Menurut davis (dalam sri maryati, 2006 : 20), pandangan konstruktivis dalam pembelajaran matematika berorientasi pada ;
a.       Pengetahuan di bangun dalam pikiran melalui proses asimilasi atau akomodasi.
b.      Dalam pengerjaan matematika, setiap langkah di hadapkan pada apa
c.       Informasi baru harus di kaitkan dengan pengalamannya tentang dunia melalui suatu kerangka logis yang mentransformasikan, mengorganisasikan dan menginterprestasikan pengalamannya.
d.      Pusat pembelajaran adalah bagaimana siswa berpikir, bukan apa yang mereka katakan atau tulis.
Pendapat davis tersebut, dalam pembelajaran matematika siswa mempunyai pengetahuan dalam berpikir melalui proses akomodasi dan siswa juga dapat menyelesaikan masalah yang akan di hadapinya. Siswa mengetahui informasi baru dikaitkan dengan pengalaman sehari hari secara logis, dalam pembelajaran ini harus bisa memahami dan berpikir sendiri dalam menyelesaikan masalah tersebut, jadi tidak bergantung pada guru, siswa juga dapat mempunyai cara terendiri untuk menyelesaikan masalah.
Adapun menurut pandangan konstruktivis pembelajaran adalah memberikan kesempatan kepada siswa untuk mengkonstruksi konsep konsep matematika dengan kemampuan sendiri melalui proses internalisasi. Guru dalam hal ini berperan sebagai fasilitator. Dalam pembelajaran matematika guru memang harus memberikan kesempatan kepada siswa untuk menemukan sendiri konsep konsep matematika dengan kemampuan siswa dalam pembelajaran waupun siswa sendiri yang akan menemukan konsep konsep matematika, setidaknya guru harus terus mendampingi siswa dalam pembelajaran matematika.

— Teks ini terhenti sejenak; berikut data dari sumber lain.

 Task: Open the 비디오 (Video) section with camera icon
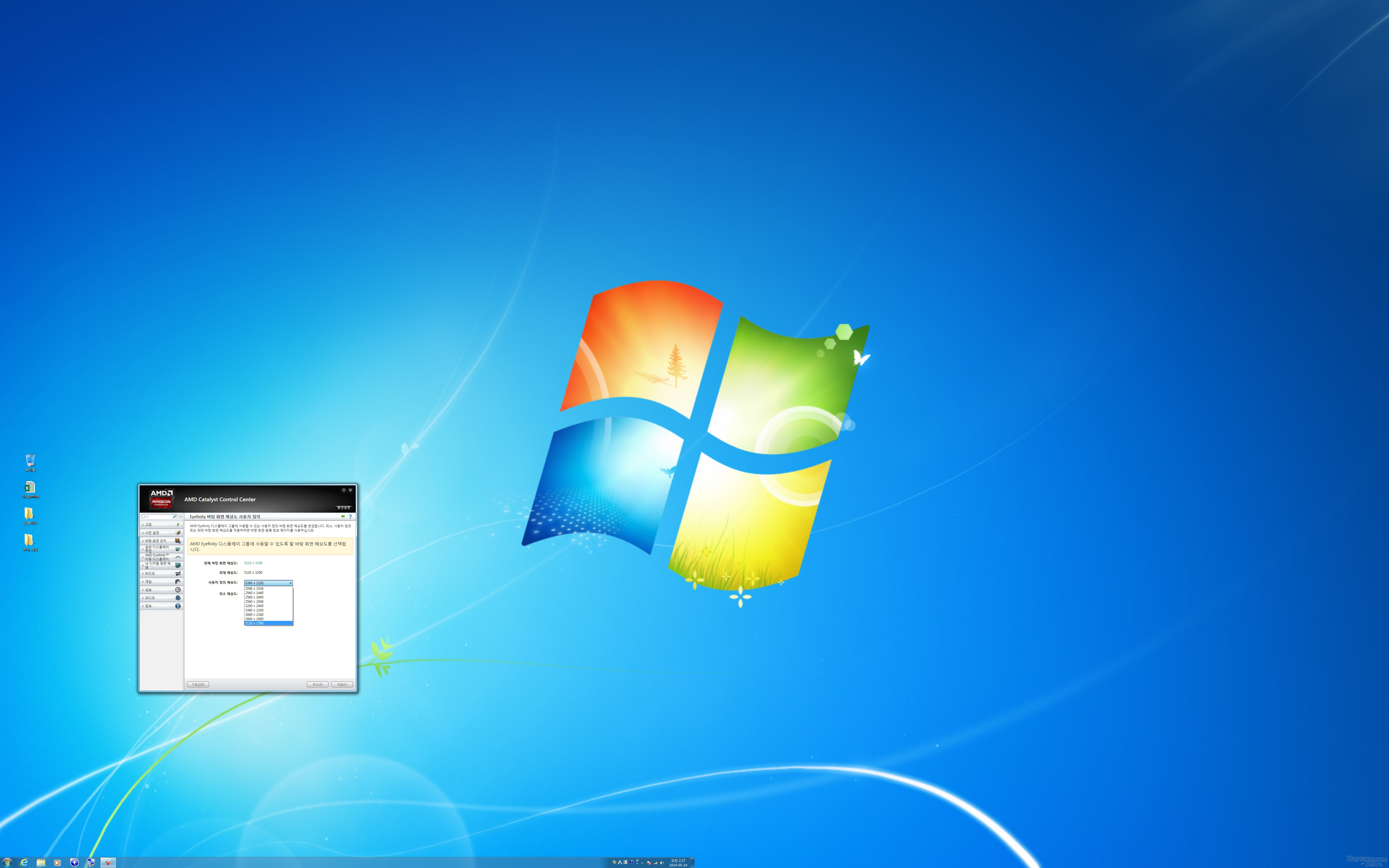(x=179, y=573)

Pembelajaran matematika realistik menggunakan masalah kontekstual (contekstual problem) sebagai tolak dalam belajar matematika. Perlu di cermati bahwa suatu hal yang bersifat kontekstual dalam lingkungan siswa di suatu daerah belum tentu bersifat konteks bagi siswa di daerah lain. Contoh berbicara tentang kereta api, merupakan hal yang konteks bagi siswa di luar jawa. Oleh karena itu pembelajaran matematika dengan pendekatan realistik harus di sesuaikan dengan keadaan daerah tempat siswa berada.

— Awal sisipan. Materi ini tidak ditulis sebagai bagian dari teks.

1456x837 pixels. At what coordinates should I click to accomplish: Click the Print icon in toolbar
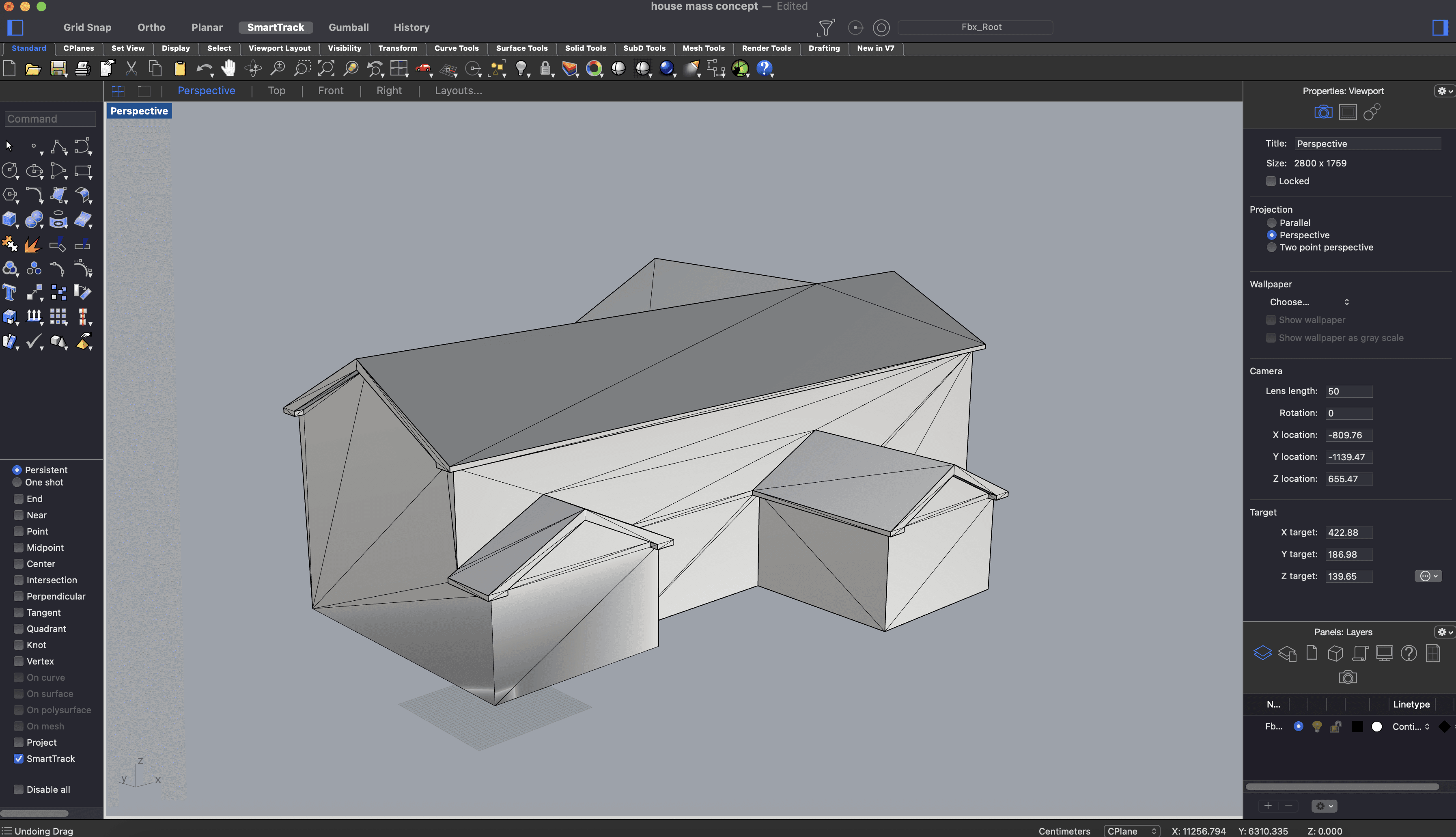tap(83, 69)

5.      Prinsip pembelajaran matematika realistik
1.      Guided reinvention/progressive mathematizing (penemuan kembali  terbimbing/pematematikaan progresif)
Prinsip ini menghendaki bahwa dalam PMR , dari masalah kontekstual yang di berikan oleh guru di awal pembelajaran , kemudian dalam menyelesaikan masalah siswa di arahkan dan di beri bimbingan terbatas , sehingga siswa mengalami proses menemukan kembali konsep, prinsip, sifat sifat dan rumus rumus matematika sebagaimana ketika konsep , prinsip , sifat sifat dan rumus rumus matematika itu di temukan. Sebagai sumber inspirasi untuk merancang pembelajaran dengan pendekatan PMR yang menekankan prinsip penemuan kembali (re-invention), dan di gunakan sejarah penemuan konsep/prinsip/rumus matematika.
a.       Didactial phenomenology (fenomena pembelajaran)
Prinsip ini terkait dengan suatu gagasan fenomena pembelajaran , yang menghendaki bahwa di dalam menentukan suatu masalah kontekstual untuk di gunakan  dalam pembelajaran dengan pendekatan PMR, didasarkan atas dua alasan , yaitu :
b.      Untuk mengungkapkan berbagai macam aplikasi  suatu topik yang harus di antisipasi dalam pembelajaran , dan
c.       Untuk mempertimbangkan pantas tidaknya masalah kontekstual untuk digunakan sebagai poin poin untuk suatu proses pematematikaan progresip.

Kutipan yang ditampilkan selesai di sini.